_Task instructions_
Pull out every line below holding the word "profile".

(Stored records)
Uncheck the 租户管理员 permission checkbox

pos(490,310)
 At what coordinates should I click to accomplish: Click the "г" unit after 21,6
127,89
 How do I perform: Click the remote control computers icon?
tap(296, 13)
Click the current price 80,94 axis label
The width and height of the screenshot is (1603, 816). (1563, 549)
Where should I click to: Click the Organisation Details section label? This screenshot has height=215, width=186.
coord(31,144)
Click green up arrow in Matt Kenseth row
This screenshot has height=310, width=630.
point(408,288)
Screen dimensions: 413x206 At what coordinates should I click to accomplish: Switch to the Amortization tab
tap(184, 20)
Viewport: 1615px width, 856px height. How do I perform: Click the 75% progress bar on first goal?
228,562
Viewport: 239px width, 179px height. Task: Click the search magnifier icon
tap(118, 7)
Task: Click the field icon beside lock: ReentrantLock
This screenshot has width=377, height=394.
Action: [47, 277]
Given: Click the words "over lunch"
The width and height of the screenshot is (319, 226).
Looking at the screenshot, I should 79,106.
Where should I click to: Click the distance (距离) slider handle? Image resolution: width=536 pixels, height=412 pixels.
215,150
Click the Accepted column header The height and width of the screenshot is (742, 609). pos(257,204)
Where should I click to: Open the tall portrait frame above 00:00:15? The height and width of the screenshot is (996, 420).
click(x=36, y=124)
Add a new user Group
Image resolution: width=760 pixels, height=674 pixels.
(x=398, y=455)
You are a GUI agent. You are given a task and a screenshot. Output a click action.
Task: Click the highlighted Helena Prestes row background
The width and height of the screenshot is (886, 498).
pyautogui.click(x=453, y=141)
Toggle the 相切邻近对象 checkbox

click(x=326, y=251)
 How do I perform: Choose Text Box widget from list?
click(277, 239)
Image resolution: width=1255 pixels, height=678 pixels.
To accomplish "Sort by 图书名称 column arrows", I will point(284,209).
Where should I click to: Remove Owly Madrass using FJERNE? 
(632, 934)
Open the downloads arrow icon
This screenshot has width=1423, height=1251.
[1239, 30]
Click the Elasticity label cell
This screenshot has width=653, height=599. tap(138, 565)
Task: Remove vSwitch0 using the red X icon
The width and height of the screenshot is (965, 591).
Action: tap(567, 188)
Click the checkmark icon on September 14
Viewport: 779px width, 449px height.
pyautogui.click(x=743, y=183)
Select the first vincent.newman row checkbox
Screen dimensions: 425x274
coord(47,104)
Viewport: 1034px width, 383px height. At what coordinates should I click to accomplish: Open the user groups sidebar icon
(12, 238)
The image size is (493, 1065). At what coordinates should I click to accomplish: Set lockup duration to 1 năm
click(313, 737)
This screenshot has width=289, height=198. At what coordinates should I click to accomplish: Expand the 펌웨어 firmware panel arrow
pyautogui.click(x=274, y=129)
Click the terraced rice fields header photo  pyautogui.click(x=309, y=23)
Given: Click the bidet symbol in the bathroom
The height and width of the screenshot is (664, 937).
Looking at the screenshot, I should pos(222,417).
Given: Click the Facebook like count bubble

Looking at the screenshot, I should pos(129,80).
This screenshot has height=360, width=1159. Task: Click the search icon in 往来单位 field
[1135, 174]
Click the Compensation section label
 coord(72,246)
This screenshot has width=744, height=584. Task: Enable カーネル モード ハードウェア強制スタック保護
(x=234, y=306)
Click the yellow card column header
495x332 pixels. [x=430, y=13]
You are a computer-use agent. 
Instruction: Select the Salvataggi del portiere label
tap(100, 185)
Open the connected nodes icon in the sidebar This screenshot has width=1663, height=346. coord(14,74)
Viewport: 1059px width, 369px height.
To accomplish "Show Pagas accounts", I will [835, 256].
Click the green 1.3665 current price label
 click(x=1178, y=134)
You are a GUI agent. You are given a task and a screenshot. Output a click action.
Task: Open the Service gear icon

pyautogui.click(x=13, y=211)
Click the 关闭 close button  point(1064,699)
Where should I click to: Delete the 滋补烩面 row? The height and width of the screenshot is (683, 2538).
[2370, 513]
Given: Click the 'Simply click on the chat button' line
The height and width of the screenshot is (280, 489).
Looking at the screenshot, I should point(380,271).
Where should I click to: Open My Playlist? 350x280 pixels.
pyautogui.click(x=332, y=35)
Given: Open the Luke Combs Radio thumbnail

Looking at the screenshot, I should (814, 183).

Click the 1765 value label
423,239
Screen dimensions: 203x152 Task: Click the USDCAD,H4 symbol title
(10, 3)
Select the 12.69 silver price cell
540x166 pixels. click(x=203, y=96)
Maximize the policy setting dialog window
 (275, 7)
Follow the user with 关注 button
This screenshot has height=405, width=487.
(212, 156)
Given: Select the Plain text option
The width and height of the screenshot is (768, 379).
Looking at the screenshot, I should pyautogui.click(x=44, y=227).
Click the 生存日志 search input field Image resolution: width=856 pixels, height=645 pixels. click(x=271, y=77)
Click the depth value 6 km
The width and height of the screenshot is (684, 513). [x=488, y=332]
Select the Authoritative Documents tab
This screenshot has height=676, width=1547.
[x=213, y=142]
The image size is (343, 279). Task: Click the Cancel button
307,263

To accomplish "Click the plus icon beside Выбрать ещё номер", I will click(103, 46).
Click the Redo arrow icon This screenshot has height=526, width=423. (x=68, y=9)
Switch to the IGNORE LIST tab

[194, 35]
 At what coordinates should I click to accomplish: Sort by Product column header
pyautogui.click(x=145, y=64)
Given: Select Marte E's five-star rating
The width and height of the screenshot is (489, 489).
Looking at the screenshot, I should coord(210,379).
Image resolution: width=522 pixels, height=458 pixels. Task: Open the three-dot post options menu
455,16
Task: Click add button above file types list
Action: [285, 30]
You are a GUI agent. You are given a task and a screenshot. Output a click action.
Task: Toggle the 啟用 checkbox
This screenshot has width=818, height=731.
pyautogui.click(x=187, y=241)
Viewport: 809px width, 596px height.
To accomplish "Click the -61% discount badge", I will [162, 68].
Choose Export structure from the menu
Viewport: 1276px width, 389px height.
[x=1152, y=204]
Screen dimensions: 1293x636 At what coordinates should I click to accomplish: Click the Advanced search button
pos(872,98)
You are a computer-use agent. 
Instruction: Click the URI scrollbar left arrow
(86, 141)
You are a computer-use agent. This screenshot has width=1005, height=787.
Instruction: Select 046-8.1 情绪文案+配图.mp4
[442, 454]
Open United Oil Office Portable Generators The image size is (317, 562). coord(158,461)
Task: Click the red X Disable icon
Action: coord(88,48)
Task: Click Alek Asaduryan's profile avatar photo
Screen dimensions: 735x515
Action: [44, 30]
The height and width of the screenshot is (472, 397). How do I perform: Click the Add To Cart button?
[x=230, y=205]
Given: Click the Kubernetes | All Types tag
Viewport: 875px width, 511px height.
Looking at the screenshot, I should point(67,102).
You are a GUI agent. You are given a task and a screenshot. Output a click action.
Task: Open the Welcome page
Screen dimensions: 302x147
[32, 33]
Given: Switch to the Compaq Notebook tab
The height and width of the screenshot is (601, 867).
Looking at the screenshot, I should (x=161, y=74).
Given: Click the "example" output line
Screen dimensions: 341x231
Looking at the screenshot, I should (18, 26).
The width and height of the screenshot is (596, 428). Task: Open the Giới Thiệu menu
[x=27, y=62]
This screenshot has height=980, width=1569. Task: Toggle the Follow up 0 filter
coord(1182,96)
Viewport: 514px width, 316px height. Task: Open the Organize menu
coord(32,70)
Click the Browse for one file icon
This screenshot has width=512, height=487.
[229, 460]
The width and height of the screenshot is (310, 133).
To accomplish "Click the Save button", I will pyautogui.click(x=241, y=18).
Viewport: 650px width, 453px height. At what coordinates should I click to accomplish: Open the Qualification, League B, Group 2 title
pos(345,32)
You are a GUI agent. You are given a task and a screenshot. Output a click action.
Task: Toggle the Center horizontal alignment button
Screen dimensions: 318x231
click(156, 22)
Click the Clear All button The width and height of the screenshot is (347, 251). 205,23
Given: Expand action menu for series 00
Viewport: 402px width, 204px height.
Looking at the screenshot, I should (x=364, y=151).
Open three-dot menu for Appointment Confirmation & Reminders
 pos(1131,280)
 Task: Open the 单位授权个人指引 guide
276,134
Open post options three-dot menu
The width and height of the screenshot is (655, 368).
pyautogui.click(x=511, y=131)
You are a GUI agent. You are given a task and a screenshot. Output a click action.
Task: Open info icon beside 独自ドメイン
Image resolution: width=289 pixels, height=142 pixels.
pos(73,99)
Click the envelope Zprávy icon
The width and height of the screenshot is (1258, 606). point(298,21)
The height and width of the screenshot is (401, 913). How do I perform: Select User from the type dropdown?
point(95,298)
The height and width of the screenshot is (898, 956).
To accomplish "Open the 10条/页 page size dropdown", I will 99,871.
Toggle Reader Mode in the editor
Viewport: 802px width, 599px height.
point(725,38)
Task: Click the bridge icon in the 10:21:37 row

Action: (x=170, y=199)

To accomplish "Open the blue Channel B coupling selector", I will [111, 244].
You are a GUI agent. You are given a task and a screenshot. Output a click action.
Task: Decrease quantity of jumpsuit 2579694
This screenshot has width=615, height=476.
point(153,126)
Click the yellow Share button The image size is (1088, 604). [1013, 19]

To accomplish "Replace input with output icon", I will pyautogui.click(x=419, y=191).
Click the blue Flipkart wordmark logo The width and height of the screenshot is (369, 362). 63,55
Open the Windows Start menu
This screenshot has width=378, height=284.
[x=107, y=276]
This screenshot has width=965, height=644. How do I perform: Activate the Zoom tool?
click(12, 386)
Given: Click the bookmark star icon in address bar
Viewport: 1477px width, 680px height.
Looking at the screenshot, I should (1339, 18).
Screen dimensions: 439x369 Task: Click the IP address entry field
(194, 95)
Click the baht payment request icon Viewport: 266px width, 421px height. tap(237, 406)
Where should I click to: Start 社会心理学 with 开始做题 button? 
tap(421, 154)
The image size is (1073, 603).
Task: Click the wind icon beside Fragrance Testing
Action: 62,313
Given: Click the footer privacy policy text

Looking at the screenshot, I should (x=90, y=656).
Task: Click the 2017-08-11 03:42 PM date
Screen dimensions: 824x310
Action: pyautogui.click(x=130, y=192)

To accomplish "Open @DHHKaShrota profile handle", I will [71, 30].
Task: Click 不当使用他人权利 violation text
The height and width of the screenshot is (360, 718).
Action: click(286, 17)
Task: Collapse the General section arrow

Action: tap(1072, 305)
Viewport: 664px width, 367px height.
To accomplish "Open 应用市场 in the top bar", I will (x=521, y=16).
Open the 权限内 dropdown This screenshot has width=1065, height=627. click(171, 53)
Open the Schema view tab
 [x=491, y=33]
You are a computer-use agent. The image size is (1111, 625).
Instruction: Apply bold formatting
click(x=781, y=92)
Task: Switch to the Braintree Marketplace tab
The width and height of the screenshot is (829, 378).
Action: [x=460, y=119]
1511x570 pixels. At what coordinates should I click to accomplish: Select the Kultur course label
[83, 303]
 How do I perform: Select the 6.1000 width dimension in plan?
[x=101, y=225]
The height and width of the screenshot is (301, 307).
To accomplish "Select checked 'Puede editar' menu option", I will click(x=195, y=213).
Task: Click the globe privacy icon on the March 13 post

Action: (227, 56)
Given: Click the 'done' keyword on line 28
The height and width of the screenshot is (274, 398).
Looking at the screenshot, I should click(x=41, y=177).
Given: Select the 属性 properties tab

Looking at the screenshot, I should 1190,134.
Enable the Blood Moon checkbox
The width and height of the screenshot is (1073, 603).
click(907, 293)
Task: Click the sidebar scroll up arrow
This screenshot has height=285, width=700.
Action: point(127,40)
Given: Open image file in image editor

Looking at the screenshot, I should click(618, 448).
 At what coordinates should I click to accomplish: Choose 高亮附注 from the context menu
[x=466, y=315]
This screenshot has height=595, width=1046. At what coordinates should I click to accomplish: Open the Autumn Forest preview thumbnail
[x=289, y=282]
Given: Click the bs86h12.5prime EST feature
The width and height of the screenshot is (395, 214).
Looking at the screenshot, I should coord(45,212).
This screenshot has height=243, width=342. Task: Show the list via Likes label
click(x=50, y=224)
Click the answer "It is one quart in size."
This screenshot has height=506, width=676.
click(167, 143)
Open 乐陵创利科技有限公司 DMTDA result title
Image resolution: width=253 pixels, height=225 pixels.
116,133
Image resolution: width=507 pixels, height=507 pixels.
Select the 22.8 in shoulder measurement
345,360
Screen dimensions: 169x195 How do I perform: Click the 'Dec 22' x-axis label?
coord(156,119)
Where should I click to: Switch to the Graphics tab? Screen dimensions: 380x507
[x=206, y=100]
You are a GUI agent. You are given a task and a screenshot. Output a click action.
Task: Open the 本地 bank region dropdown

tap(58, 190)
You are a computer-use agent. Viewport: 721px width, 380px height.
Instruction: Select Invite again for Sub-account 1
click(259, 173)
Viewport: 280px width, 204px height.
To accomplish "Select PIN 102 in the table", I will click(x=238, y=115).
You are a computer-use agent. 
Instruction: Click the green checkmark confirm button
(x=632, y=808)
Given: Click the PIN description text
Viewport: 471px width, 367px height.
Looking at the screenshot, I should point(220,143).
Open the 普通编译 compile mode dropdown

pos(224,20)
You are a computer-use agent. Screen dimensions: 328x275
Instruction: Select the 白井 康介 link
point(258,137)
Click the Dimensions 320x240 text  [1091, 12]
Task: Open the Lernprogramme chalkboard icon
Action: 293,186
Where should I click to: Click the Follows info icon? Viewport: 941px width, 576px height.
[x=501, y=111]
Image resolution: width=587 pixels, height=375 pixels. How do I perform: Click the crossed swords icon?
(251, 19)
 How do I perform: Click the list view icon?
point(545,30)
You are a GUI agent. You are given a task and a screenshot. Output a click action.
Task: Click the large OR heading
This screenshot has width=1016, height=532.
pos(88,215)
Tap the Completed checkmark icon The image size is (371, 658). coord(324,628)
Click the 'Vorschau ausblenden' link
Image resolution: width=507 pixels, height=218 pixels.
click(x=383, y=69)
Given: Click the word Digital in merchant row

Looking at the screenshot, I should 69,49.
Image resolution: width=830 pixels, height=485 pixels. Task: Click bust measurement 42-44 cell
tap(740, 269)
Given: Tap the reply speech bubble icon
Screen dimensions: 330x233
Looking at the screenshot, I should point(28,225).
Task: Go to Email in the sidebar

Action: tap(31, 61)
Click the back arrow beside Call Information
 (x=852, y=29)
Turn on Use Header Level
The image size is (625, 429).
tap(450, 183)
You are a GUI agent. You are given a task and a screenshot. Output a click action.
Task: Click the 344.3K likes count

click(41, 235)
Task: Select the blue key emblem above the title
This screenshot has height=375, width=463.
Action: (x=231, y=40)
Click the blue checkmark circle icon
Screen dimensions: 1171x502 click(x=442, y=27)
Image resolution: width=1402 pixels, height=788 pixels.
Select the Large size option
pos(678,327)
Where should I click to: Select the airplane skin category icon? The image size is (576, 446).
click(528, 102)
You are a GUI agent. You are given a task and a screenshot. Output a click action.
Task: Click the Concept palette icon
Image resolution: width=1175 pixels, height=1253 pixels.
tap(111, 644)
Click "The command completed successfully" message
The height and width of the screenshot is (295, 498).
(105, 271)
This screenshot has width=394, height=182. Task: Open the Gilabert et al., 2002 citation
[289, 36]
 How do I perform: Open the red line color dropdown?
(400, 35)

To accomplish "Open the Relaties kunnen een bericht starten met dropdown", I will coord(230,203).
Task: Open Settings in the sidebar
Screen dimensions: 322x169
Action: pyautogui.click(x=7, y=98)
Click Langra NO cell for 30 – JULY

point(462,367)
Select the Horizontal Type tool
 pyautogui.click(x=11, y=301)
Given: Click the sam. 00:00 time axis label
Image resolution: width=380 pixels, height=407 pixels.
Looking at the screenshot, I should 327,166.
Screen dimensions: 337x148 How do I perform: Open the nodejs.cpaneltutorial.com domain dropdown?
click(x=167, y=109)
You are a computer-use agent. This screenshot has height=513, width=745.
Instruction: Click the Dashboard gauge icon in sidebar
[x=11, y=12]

_Exercise output_
Task: Click Alek Asaduryan's profile avatar photo
To accomplish "Open @DHHKaShrota profile handle", I will [71, 30].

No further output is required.